公共施設の見直しについては、利用のしやすさを確保する点から、予約開始時期を半年から1年といったスパンで前倒しし、それによって利用者調整会議のあり方も工夫できると思うがどうか。また、夜間などの利用時間の拡大は考えているのか。その他、何が効率化され、どう利便性が高まるのか、具体的に示せ。
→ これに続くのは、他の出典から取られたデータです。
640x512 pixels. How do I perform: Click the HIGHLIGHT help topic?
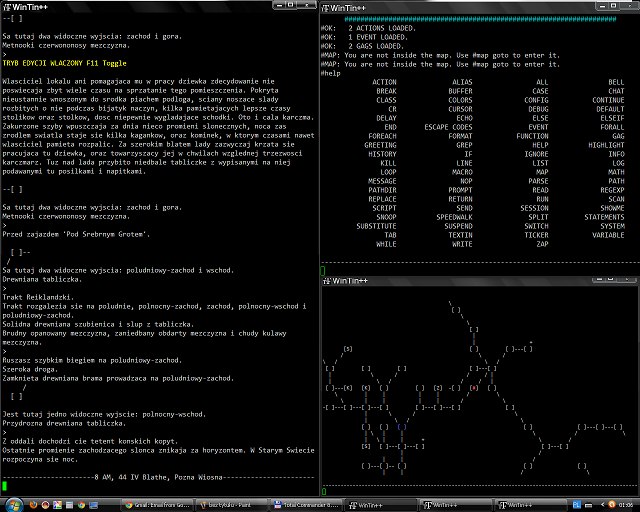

ans今回の見直しに当たっては、4施設を共通利用できる仕組みの中で、現在利用いただいている区民の皆様にできる限り混乱なく、新しい施設利用方法に慣れていただくことが重要であると考え、当面は、現在の利用者の多くの声を反映する形で、利用日の2カ月前の1日から15日の間に利用者会議を開催して予約する方法が妥当であるとしたもの。しかしながら、利用者会議のあり方などさまざまな工夫の検討を引き続き行っていく必要があると考えており、仮称地域コミュニティ施設がどのような形で活用されていくのかを、今後、十分に見極めるとともに、利用者の声をできる限り反映し、利便性の向上に十分努めてまいりたい。
 利用時間の拡大については、利用者のさらなる時間延長の要望もあるので、今後は利用者のニーズがある施設とない施設や、施設の鍵の貸し出しをしている鍵保管者、近隣にお住まいの区民の皆さんの状況等を十分勘案して、各施設ごとに柔軟な対応をしてまいりたいと考えている。
 現在、地区センター、集会所、敬老館、社会教育館別々に行っております維持管理については、今回の見直しにより一括管理することとなり、事務に係る業務量や経費が節減できるスケールメリットがある。また、敬老館、社会教育館については、委託化により維持管理業務の効率化が見込まれる。また、利便性向上の面では、公共施設予約システムの導入により、他の仮称地域コミュニティ施設の窓口でも利用申し込みができるようになり、全ての地域コミュニティ施設の空き情報の把握ができるようになる。さらに、パソコンや携帯電話、タッチパネルでの利用申し込みや施設の空き情報の検索もできるようになるなど、利用者の利便性が向上すると考えている。

開票事務の迅速化について

開票事務の迅速化について、本区でも迅速化への取り組みは行っていると思うが、それにもかかわらず開票時間が遅れた原因は何か。また、今回、人材派遣を導入したが、確定時間が大幅に遅れ、経費削減が図れたのか。さらに、他の自治体の取り組みを参考に、今後の改善に向けどのように取り組んでいくのか?

ans参議院議員選挙は立候補者数が多く、また、開票事務にふなれな派遣職員による開票作業が遅々として進まず、派遣職員の契約終了時間である10時30分になっても大量の未処理の票が残り、それを少ない区の職員で処理したことが開票の遅れの原因となったものと考えている。開票について全く未経験の派遣職員ということを考慮して、事前の研修をより充実する必要があったものと反省している。
 従事者は開票作業の進捗状況にあわせて順次退場し、終了近くまで残っている職員は、本部と疑問審査班の従事者で全従事者の1割弱。そのため、1時間ほど前回よりも時間がかかったが、人材派遣等による経費削減効果の方が上回っており、前回よりも15%ほどの人件費の削減が図れたところ。
 従来から、開票従事者の意見や他の自治体の例なども参考にしながら、票の仕分けの際にイチゴパックや分類トレー、分類台紙を活用するなど、さまざまな取り組みを行ってきたところ。 今後、今回の反省を踏まえ、班長、副班長の派遣職員に対する指導方法の改善と事前研修の充実、作業手順の見直しや投票用紙読取分類機の導入など、他の自治体の取り組みなどを参考にしつつ、正確で効率的な開票の実現に向け、さらに検討を重ねて参りたい。